1/31に公開した初製作のゲーム『SixWitches』ですが、既に500DLを超えてノベコレ様の話題の新作・ランキングともに一位となり大変嬉しく思っております。


コメントの返信でも書きましたが、元々は別のノベルゲームを作っている時にふとこれで性格診断が作れるのではないかと思い立ち、それだけでは薄味ではないかと考えて後日談とそれに繋がる魔女の設定へと繋がりました。

この六属性型の分類についても以前から私の脳内で温めていたものですが、ビジュアル的にもわかりやすく差別化できた満足感があります。
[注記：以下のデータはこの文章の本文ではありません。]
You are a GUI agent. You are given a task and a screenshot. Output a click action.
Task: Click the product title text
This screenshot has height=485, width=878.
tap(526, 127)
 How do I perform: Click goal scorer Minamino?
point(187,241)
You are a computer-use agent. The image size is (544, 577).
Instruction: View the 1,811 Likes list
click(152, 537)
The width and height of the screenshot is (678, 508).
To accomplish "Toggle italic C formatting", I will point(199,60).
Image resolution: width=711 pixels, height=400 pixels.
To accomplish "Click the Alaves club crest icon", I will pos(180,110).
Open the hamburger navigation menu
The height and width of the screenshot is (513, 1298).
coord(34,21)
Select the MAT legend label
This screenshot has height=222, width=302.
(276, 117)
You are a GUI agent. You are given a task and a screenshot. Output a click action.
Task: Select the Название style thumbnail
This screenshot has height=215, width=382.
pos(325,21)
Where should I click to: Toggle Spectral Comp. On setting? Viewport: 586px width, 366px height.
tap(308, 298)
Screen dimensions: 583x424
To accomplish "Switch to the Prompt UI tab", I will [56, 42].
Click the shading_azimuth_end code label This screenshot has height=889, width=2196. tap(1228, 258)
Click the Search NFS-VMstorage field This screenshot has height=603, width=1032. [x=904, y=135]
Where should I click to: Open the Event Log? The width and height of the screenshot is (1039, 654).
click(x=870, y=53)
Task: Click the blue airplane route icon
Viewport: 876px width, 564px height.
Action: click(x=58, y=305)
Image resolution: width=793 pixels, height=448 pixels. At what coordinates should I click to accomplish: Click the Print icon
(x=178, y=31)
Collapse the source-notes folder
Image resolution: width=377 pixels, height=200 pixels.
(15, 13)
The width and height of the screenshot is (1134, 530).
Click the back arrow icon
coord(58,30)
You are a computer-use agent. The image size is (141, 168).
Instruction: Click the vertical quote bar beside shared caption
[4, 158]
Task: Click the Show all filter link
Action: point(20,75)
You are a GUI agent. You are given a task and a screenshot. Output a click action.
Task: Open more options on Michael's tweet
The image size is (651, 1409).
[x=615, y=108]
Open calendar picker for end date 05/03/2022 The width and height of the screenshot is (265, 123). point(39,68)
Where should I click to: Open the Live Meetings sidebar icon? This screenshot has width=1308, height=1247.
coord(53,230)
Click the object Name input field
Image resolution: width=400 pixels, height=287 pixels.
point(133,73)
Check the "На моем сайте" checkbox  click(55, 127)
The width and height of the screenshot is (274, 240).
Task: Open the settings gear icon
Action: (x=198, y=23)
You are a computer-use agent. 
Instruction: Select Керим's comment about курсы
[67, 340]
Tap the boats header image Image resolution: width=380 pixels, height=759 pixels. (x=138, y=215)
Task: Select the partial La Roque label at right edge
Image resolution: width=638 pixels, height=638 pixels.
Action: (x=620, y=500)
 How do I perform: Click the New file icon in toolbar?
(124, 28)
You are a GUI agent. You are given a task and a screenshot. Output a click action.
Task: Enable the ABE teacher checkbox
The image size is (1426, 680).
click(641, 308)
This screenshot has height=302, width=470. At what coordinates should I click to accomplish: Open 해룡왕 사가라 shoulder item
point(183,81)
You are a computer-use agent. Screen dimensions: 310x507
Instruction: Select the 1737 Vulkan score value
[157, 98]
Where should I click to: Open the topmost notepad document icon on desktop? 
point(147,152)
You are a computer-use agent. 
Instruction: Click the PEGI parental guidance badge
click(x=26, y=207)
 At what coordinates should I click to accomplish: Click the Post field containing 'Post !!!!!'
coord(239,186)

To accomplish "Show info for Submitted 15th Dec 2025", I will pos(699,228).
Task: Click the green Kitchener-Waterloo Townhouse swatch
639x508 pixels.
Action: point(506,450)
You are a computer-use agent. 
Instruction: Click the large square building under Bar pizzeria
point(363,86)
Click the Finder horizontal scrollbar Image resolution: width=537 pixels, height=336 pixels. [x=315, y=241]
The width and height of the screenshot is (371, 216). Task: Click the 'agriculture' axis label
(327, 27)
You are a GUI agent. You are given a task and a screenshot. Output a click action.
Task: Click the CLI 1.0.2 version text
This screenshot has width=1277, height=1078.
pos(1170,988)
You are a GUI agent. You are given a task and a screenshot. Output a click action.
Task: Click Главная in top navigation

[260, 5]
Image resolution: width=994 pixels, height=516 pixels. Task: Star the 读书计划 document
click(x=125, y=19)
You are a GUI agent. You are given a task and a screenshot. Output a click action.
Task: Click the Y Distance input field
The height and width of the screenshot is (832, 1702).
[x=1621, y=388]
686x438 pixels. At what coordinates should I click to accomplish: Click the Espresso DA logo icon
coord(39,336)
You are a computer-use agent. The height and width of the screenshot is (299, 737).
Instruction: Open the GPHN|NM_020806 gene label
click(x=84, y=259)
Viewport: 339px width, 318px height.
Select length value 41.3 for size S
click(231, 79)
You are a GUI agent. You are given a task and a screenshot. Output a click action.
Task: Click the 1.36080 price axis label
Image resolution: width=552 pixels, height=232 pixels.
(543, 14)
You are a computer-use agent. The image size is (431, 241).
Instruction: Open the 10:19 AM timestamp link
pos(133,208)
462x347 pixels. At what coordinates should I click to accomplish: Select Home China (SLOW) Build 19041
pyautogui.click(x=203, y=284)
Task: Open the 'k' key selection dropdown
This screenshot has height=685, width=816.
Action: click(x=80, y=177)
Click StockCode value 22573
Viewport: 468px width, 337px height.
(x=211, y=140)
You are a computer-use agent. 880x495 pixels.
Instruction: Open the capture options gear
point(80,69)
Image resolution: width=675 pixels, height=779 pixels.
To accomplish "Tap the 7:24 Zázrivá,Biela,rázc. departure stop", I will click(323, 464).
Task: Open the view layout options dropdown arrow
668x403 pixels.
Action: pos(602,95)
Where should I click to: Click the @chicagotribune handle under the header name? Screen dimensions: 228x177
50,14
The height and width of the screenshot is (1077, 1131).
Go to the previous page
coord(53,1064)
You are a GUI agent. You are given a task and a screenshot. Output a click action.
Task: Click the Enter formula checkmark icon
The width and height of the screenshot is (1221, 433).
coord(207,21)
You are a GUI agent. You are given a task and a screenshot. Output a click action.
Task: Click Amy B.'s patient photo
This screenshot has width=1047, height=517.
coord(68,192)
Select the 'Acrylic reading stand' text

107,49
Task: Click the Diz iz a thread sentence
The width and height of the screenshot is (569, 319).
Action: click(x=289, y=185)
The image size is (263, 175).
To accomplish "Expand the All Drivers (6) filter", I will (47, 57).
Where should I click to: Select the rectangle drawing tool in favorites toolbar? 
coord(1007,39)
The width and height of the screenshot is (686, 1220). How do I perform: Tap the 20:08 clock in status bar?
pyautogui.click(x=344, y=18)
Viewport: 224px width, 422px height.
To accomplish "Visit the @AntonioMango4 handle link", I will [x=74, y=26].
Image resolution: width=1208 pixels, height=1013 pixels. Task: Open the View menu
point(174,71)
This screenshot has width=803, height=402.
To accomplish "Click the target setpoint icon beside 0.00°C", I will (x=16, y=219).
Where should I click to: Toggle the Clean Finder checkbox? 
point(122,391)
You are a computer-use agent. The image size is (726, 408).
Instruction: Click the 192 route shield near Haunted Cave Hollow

さて、ここから下はめんどくさい性格診断評論家みたいな内容が続くので見たい人以外はスルーしてください。






◆自作の性格診断に込めたこだわり


私は小中学生くらいの頃に性格診断にハマっており、その時に感じた性格診断あるあるや物足りないことについて、自分ならこうするという案を思い出しながら作っていきました。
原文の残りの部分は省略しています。